Giardini Reggia Di Caserta, Caserta
Leyendas urbanas de la ciudad de Nápoles
La rosa envenenada y el hechizo de la cueva real
CASERTA – Crónicas antiguas narran un amor frustrado: el del príncipe Andrés por Rosella, la bella hija de un pescador. Las damas de la aristocracia, cegadas por los celos, recurrieron a una hechicera para interrumpir la boda. Obtuvieron una rosa cuyo aroma mortal, debido a un error fatal en el hechizo, no mató a la joven, sino que la transformó en una anciana deforme.
Una bruja de Benevento le reveló a Rosella que solo el beso de su prometido podía romper la maldición. Sin embargo, el príncipe, al no reconocer a la anciana como su amada, partió en su busca, muriendo poco después de pena. El soberano, creyendo que la misteriosa anciana era una bruja, ordenó su exilio en una cueva del parque real.

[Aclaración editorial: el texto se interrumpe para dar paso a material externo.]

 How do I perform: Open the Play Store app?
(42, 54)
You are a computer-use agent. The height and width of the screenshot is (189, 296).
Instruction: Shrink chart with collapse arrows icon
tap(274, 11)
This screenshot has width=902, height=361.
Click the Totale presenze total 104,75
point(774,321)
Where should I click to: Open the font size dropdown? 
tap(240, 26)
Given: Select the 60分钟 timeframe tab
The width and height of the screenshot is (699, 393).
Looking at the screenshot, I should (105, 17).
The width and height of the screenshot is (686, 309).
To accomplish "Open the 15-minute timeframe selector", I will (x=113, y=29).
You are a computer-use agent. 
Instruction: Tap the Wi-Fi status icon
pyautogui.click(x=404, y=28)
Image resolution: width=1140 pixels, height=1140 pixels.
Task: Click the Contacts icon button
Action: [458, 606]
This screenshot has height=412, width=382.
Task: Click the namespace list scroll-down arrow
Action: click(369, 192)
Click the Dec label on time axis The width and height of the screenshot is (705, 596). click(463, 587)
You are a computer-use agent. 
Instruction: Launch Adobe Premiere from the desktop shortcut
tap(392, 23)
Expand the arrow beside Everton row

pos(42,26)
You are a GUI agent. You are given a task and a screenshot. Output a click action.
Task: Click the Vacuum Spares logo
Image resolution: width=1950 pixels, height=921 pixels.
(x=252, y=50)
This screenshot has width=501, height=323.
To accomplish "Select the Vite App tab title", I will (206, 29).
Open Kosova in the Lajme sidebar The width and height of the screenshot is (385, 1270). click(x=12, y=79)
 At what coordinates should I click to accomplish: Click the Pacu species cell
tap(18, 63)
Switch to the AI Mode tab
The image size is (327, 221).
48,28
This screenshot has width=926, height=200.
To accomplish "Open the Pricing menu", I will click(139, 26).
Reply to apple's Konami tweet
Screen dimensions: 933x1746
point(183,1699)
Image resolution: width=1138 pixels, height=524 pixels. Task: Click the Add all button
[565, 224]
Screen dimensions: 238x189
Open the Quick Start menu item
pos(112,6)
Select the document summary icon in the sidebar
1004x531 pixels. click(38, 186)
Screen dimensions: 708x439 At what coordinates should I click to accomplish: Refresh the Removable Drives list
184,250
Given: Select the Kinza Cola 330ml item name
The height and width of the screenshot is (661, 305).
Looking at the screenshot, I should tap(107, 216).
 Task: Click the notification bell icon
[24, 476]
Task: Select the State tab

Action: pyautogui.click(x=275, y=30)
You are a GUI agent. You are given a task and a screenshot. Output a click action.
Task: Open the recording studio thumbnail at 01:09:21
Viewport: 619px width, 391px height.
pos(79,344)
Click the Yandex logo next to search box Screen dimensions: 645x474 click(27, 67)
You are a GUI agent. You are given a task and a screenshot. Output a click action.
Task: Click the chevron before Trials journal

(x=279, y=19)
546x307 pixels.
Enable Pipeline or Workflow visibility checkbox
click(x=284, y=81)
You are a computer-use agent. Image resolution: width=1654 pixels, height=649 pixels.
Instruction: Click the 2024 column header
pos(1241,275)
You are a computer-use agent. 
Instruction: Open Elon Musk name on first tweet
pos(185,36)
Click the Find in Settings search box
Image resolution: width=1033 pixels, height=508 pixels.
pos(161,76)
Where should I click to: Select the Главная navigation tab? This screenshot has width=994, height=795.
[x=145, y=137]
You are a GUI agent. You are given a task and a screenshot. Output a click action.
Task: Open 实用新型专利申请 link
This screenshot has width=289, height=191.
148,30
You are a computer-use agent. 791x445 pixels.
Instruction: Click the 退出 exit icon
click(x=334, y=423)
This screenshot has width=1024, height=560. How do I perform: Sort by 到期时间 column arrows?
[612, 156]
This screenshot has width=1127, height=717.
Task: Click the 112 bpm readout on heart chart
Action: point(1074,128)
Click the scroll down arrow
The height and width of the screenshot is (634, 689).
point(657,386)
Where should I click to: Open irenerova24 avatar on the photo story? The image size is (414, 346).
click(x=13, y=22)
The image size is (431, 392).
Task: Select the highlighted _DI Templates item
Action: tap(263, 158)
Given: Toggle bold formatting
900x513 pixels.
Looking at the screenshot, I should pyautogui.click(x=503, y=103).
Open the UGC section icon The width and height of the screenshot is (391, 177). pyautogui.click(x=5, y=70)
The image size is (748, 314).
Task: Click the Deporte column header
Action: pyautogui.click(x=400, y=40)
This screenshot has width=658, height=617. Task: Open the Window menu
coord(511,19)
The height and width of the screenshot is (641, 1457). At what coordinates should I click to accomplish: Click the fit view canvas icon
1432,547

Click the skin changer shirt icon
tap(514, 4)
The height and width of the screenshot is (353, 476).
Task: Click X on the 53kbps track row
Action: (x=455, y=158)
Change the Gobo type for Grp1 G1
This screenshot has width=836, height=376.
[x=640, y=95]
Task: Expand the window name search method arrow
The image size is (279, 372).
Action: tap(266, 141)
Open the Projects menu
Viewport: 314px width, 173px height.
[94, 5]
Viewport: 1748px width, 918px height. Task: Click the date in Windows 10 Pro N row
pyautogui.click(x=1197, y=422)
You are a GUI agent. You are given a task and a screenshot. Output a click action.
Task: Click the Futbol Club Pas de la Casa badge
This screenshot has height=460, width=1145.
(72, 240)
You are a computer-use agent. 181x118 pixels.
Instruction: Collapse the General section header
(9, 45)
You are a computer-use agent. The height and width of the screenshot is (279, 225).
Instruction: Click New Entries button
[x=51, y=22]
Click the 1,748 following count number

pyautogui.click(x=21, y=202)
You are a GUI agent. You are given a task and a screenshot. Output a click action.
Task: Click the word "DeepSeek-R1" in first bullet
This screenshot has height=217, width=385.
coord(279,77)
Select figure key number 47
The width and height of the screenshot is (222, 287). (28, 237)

Décadas más tarde, Rosella, ya libre, conoció al cazador Ulrico, a quien ofreció una ramita de rusco. Tras la muerte del joven durante una cacería, Rosella fue injustamente acusada de brujería y capturada. Como último deseo, pidió besar los restos de Ulrico. Inclinándose sobre él, se pinchó con la rama: una sola gota de su sangre, al caer sobre los labios del cazador, obró el milagro, devolviéndole la vida. Ese gesto de amor rompió la antigua maldición: Rosella recuperó su juventud y, dos días después, cumplió su sueño de amor al casarse con su salvador.